Late last summer I got a message from John Troup, an old friend from Nashville, who had been following the progress of Legends of the Sandbar. He never failed to leave positive comments on my posts about the project’s status and, in his Nashville show-biz persona, would always say to me, Bick, I’m your biggest fan.
One day, in a comment to a post, he left a cryptic message. Give me a call. I may have a job for you.
The job in question was to create visual content for Mando Saenz, one of Nashville’s most enigmatic writers. Mando is a longtime staff writer at the legendary Carnival Music, and is an extremely talented singer and performer in his own right. This year he has been hard at work on his fourth LP (produced by Ken Coomer), and John had an idea in his mind: I want you to do the Legends of the Sandbar of Mando Saenz. When I asked exactly what that meant, he said. Just do what you do, chief. Tell Mando’s story.
As these things go, it was another six months until things actually materialized, but late this past winter I spent a week embedded with Mando, photographing stills, shooting video with my assistant Sam Grant, and hanging out at Mando’s favorite dive bars. I have many stories to tell of that week, and have since become good friends with Mando, but this post is not about the experience so much as it is about the artistic direction we took in the process.

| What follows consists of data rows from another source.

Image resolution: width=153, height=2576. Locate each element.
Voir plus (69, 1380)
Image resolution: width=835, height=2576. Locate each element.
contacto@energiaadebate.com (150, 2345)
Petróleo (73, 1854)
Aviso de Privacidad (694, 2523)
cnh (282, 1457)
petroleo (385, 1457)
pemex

Shooting a musical artist is not always easy, especially one who is predominantly a songwriter. Working with Mando required getting him to do things he wouldn’t normally do, like put on a suit, or play a character rather than writing a character. But he stepped up to the challenge, and by the end of the week we were having a great time co-creating images and video that fleshed out what is, I must say, an incredible record. It hasn’t yet been released to the public, though Coomer’s Dropbox link of the master recording has spread through the halls of Music Row and it’s definitely making an impression.
Since the shot wrapped, more opportunities have opened up for me in Music City, and it’s looking like I might be spending a lot more time here in the years to come. But in the meantime, here are a few drafts of some CD art I’ve been working on, based on the shots we took. I’ve always found the effective pairing of words and pictures to be one of the strongest mediums of communication short of full-blown cinema, so this project has been kind of a dream job for me. It’s been fun too to reference the days when the album cover was your ticket to an imaginary journey, and the precious bits of artwork and lyrics that graced the jacket and sleeve were as important as the music itself. So many of us grew up that way. I hate to be that guy, but Spotify just doesn’t provide the same experience.